[MATERIALS PROVIDED]
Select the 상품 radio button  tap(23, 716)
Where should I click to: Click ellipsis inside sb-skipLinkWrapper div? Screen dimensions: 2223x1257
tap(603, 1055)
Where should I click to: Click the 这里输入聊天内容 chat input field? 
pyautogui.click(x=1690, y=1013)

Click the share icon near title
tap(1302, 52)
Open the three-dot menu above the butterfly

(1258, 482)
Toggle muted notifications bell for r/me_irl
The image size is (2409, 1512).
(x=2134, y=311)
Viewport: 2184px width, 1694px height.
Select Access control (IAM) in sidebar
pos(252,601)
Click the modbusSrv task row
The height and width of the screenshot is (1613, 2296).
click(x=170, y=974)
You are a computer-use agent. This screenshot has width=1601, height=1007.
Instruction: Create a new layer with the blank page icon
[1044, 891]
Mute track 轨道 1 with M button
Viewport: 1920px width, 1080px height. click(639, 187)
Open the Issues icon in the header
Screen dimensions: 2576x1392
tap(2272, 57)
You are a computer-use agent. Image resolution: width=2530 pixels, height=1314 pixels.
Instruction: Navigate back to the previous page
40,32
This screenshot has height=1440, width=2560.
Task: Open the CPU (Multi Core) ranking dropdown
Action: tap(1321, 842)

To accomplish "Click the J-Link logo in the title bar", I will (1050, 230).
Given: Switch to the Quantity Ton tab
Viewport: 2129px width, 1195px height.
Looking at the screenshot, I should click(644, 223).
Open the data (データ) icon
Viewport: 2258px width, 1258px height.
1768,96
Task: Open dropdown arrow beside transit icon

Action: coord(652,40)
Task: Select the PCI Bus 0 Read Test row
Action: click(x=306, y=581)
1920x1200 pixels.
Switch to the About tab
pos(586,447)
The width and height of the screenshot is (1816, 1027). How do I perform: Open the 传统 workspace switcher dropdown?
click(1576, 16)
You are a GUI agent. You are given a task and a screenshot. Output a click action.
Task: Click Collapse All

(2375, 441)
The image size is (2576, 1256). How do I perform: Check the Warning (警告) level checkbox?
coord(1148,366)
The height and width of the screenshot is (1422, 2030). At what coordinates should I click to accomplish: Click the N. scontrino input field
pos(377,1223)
[/MATERIALS PROVIDED]
TASK OBJECTIVE
Restate the whole listing exactly, leaving out nothing.

RESPONSE
Select the 상품 radio button  tap(23, 716)
Where should I click to: Click ellipsis inside sb-skipLinkWrapper div? Screen dimensions: 2223x1257
tap(603, 1055)
Where should I click to: Click the 这里输入聊天内容 chat input field? 
pyautogui.click(x=1690, y=1013)

Click the share icon near title
tap(1302, 52)
Open the three-dot menu above the butterfly

(1258, 482)
Toggle muted notifications bell for r/me_irl
The image size is (2409, 1512).
(x=2134, y=311)
Viewport: 2184px width, 1694px height.
Select Access control (IAM) in sidebar
pos(252,601)
Click the modbusSrv task row
The height and width of the screenshot is (1613, 2296).
click(x=170, y=974)
You are a computer-use agent. This screenshot has width=1601, height=1007.
Instruction: Create a new layer with the blank page icon
[1044, 891]
Mute track 轨道 1 with M button
Viewport: 1920px width, 1080px height. click(639, 187)
Open the Issues icon in the header
Screen dimensions: 2576x1392
tap(2272, 57)
You are a computer-use agent. Image resolution: width=2530 pixels, height=1314 pixels.
Instruction: Navigate back to the previous page
40,32
This screenshot has height=1440, width=2560.
Task: Open the CPU (Multi Core) ranking dropdown
Action: tap(1321, 842)

To accomplish "Click the J-Link logo in the title bar", I will (1050, 230).
Given: Switch to the Quantity Ton tab
Viewport: 2129px width, 1195px height.
Looking at the screenshot, I should click(644, 223).
Open the data (データ) icon
Viewport: 2258px width, 1258px height.
1768,96
Task: Open dropdown arrow beside transit icon

Action: coord(652,40)
Task: Select the PCI Bus 0 Read Test row
Action: click(x=306, y=581)
1920x1200 pixels.
Switch to the About tab
pos(586,447)
The width and height of the screenshot is (1816, 1027). How do I perform: Open the 传统 workspace switcher dropdown?
click(1576, 16)
You are a GUI agent. You are given a task and a screenshot. Output a click action.
Task: Click Collapse All

(2375, 441)
The image size is (2576, 1256). How do I perform: Check the Warning (警告) level checkbox?
coord(1148,366)
The height and width of the screenshot is (1422, 2030). At what coordinates should I click to accomplish: Click the N. scontrino input field
pos(377,1223)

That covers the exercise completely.